The bearing housing has a fulcrum on its outer periphery at the same height as the base. Fulcrum 74 of rotor supports 72 provided radially from bearing housing 71 is provided opposite to the side of base 73 of bearing housing 71. Therefore, rotor 7 can form a rotating body that rotates around the substantial center of upper ball bearing 41 and lower ball bearing 42 by matching fulcrum 74 extending from bearing housing 71 to the rear face of base 73. In other words, this rotating body rotates around a point that generates the least vibration on hollow shaft 5 sandwiched by upper ball bearing 41 and lower ball bearing 42. This results in less influence of shaking and vibration when motor 1 is operated, and achieves the structure that can retain uniform distance between stator 6 and rotor 7. Accordingly, electrical noise can be reduced.
Still more, since rotor supports 72 extend horizontally from bearing housing 71, a rotating body in which rotor supports 72 extend horizontally from on bearing housing 71 in the center, can be achieved. Rotor supports 72 and base 73 thus become aligned in a cross-sectional shape. This facilitates retention of accuracy at manufacturing die-casting dies. This also allows to form die-cast parts in shapes that are easy to inspect dimensions.
FIG. 6 is a sectional view of another motor of the ceiling fan in this exemplary embodiment. Lower elastic member 82 is inserted between base 73 and lower ball bearing 42. Other components are the same as the structure shown in FIG. 2.
This structure prevents direct traveling of an impact to lower ball bearing 42 via base 73 and traveling of faint vibration of blades 2 to hollow shaft 5. In addition, lower ball bearing 42 can be protected from damage. A wave washer is preferable as this lower elastic member 82. With this structure, clearances among base 73, upper ball bearing 41, and lower ball bearing 42 can be set small, contributing to downsizing and slimming of motor 1.

- Written problem A
Copy out the portion of the ceiling fan motor text from "FIG. 6 is a" up to and including "shown in FIG. 2.".
- Written problem B
Write a continuation of the ceiling fan motor text, starting after its last sentence.
The lines after this point come from a separate source.

- Recorded data
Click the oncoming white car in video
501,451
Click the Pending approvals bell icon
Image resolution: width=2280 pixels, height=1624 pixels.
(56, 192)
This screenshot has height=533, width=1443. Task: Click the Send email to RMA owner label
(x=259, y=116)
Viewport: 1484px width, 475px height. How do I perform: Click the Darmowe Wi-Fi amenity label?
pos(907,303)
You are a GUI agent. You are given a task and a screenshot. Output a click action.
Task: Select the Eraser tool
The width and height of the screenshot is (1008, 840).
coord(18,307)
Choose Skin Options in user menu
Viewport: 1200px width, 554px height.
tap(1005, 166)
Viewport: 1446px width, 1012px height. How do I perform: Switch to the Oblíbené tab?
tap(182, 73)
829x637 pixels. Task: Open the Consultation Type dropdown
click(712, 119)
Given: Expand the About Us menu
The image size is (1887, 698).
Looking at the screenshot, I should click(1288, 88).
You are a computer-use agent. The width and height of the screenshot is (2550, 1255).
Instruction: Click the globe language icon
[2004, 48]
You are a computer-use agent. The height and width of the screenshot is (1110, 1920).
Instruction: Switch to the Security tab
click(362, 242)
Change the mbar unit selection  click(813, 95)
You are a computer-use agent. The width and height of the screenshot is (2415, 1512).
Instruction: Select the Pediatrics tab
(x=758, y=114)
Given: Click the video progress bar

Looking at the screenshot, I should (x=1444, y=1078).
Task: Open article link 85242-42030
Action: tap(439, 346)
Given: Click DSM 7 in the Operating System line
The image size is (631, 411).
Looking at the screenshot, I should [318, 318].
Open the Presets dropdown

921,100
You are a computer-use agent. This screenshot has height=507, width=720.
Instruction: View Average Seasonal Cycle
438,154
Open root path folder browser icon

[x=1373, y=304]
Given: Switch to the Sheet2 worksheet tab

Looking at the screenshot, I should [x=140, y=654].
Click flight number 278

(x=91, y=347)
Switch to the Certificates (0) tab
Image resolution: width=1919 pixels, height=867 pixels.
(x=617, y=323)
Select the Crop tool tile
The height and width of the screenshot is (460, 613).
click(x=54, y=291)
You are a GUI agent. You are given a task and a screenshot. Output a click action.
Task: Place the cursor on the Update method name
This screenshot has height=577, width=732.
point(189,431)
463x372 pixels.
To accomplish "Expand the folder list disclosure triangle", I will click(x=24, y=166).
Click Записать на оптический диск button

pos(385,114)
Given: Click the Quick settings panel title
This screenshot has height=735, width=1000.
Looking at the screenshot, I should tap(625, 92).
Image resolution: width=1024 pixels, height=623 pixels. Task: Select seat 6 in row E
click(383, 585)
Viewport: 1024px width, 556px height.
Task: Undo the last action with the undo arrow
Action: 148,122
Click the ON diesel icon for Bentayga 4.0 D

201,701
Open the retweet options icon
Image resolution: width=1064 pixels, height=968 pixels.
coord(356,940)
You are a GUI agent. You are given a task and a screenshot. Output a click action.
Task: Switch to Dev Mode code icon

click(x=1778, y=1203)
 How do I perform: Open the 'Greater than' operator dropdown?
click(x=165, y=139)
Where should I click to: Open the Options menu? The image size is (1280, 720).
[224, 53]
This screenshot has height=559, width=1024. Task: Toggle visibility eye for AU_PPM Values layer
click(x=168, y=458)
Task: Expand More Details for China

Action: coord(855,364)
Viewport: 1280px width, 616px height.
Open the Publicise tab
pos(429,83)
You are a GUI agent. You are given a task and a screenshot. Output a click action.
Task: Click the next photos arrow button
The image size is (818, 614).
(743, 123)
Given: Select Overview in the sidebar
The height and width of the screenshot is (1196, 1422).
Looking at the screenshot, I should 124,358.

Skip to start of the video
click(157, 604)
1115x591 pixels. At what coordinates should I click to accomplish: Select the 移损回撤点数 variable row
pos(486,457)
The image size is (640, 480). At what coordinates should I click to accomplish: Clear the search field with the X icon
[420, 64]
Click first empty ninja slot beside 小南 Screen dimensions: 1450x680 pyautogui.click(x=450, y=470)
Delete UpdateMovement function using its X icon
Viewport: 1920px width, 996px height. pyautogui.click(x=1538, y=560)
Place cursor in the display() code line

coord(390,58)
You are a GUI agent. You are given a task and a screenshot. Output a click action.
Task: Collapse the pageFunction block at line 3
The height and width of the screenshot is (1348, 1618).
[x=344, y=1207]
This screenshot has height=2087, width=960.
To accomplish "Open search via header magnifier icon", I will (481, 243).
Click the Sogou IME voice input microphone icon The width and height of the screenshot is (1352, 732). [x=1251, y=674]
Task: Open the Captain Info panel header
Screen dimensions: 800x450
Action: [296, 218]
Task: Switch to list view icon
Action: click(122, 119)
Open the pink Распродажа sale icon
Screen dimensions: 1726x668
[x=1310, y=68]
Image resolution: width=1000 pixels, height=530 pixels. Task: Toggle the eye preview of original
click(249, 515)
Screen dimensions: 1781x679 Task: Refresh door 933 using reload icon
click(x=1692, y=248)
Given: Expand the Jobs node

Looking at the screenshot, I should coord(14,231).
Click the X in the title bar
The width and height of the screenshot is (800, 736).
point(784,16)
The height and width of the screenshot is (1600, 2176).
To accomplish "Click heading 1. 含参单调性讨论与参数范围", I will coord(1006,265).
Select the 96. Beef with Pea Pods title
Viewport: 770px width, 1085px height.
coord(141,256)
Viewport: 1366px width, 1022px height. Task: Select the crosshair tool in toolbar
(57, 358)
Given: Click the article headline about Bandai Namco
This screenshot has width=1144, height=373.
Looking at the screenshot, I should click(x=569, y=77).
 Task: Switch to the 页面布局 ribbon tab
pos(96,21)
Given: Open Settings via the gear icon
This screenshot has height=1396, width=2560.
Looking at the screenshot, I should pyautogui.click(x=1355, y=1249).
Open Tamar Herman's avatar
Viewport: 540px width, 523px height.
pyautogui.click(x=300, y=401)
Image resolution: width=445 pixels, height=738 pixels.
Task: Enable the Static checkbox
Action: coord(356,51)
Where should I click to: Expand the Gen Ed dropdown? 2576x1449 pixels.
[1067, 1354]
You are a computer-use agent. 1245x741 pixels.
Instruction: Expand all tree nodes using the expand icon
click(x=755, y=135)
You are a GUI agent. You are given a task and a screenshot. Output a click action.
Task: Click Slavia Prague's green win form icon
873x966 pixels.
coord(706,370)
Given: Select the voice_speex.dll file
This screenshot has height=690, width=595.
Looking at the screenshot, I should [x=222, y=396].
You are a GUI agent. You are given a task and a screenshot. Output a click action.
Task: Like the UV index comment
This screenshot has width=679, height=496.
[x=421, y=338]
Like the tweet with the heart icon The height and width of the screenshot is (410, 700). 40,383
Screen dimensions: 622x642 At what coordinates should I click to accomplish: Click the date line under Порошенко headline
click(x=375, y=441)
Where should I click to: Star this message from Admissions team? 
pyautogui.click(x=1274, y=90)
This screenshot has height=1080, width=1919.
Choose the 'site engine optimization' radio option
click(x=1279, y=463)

- Final answer A
FIG. 6 is a sectional view of another motor of the ceiling fan in this exemplary embodiment. Lower elastic member 82 is inserted between base 73 and lower ball bearing 42. Other components are the same as the structure shown in FIG. 2.

- Final answer B
FIG. 7 is a fragmentary sectional view of still another motor of the ceiling fan in this exemplary embodiment. Overtemperature protective device 63 for detecting a temperature of stator coil 61 is disposed on a bottom face of stator coil 61 of stator 6.
This structure enables connection of stator coil 61 and internal wiring 64 from overtemperature protective device 63 directly to a main body circuit without passing through hollow shaft 5. Accordingly, there is no need to draw wiring around, and thus measurement accuracy of detected temperature can be retained by preventing error in detection data. Still more, manpower can be reduced by improving assembly operations. Furthermore, internal wiring 64 will not be damaged by touching typically an edge when hollow shaft 5 is passed through. This ensures reliable connection.
FIG. 8 is a sectional view of still another motor of the ceiling fan in this exemplary embodiment. As shown in the drawing, circuit board 65 controlling motor 1 is disposed on board holder 66, and board holder 66 is directly attached to the bottom face of stator 6. Circuit board 65 or board holder 66 is disposed horizontally, and horizontal detector 67 that is set horizontal is provided on circuit board 65 or board holder 66.
With this structure, the present invention can offer the ceiling fan in which horizontal detector 67 detects an abnormal operation of motor 1 for any reason or any vibration due to earthquake, and safely stops the operation of motor 1. Further safety can be ensured by adding vibration sensor and revolution sensor to this horizontal detector 67.
FIG. 9 is a sectional view of still another motor of the ceiling fan in this exemplary embodiment. In FIG. 9, light bracket 68 is provided on the bottom face of stator 6 so that a lighting fixture can be attached immediately under and close to rotor 7. This structure ensures the suspension strength when a heavy lighting fixture is installed. In addition, the horizontal level can be retained in installation. Accordingly, the lighting fixture can be mounted immediately under and close to rotor 7. This enables the installation of a general thin lighting fixture with large diameter.
FIG. 10 is a sectional view of further another motor of the ceiling fan in this exemplary embodiment. In FIG. 10, hook rosette 69 to which the lighting fixture can be attached on the bottom face of stator 6 is provided. With this structure, a lighting fixture that is directly mountable to commercial hook rosette 69 can be installed. Accordingly, construction work for attaching the lighting fixture become easier, and greater variation in lighting fixtures become available.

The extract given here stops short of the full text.